- _Problem description_:
Where the string "Noticias" occurs in a line of the data below, that line should be copied.

[Stored items]
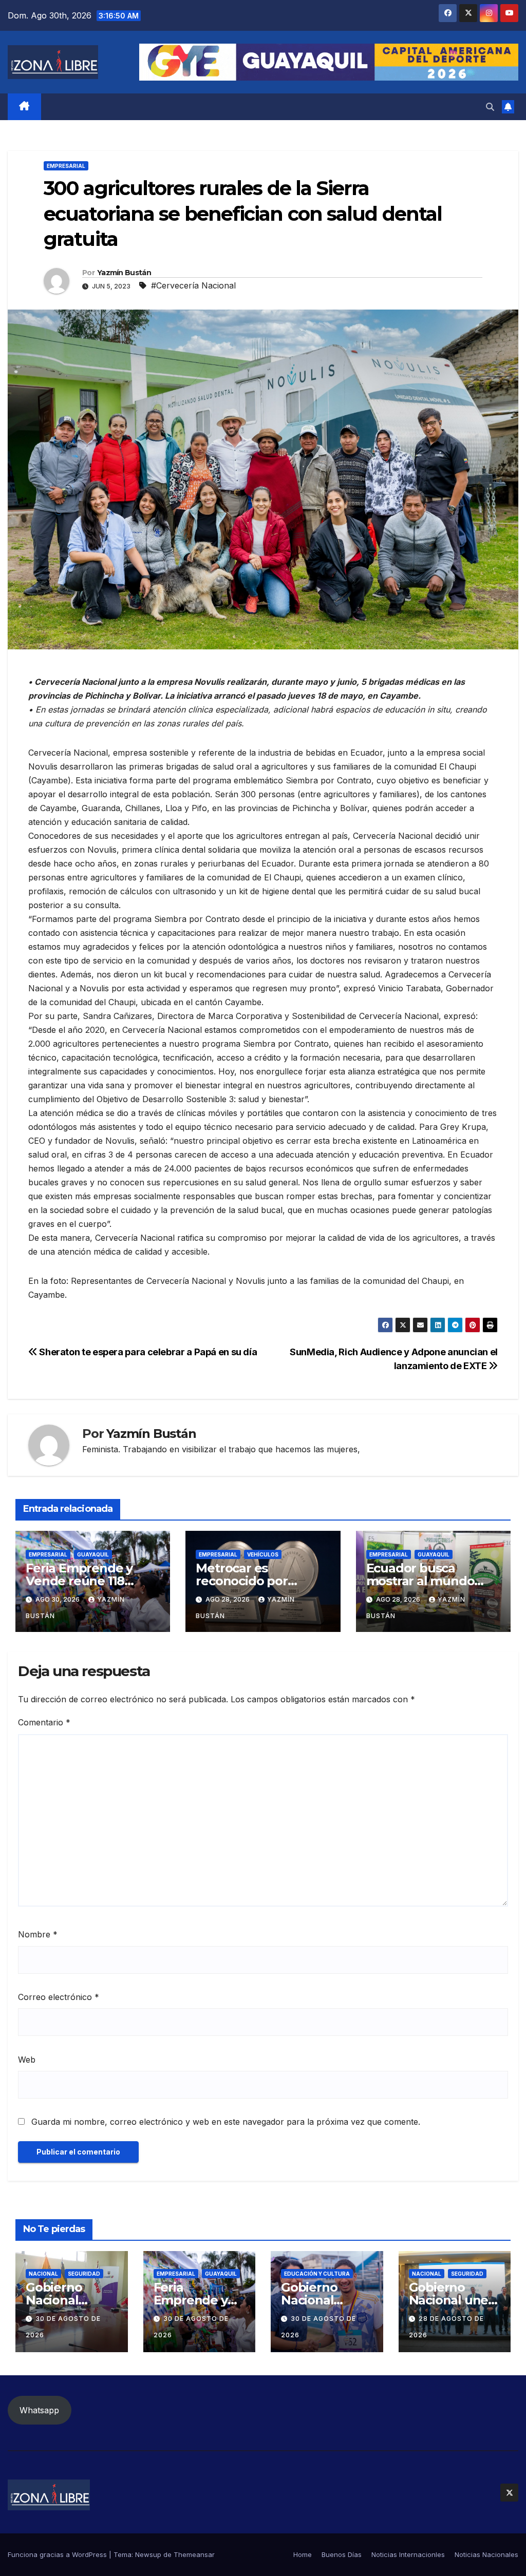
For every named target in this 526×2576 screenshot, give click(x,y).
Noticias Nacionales (486, 2554)
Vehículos (262, 1554)
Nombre (38, 1934)
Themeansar (194, 2554)
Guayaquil (93, 1554)
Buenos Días (342, 2554)
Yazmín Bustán (124, 272)
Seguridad (84, 2274)
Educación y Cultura (317, 2274)
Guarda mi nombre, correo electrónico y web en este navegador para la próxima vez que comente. (225, 2122)
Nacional (43, 2274)
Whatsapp (39, 2410)
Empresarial (66, 166)
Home (302, 2554)
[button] (490, 107)
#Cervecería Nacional (193, 285)
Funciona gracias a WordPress (58, 2554)
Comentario (44, 1722)
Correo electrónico (58, 1997)
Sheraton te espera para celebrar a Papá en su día (147, 1351)
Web (26, 2059)
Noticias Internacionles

- _Answer area_:
Noticias Nacionales (486, 2554)
Noticias Internacionles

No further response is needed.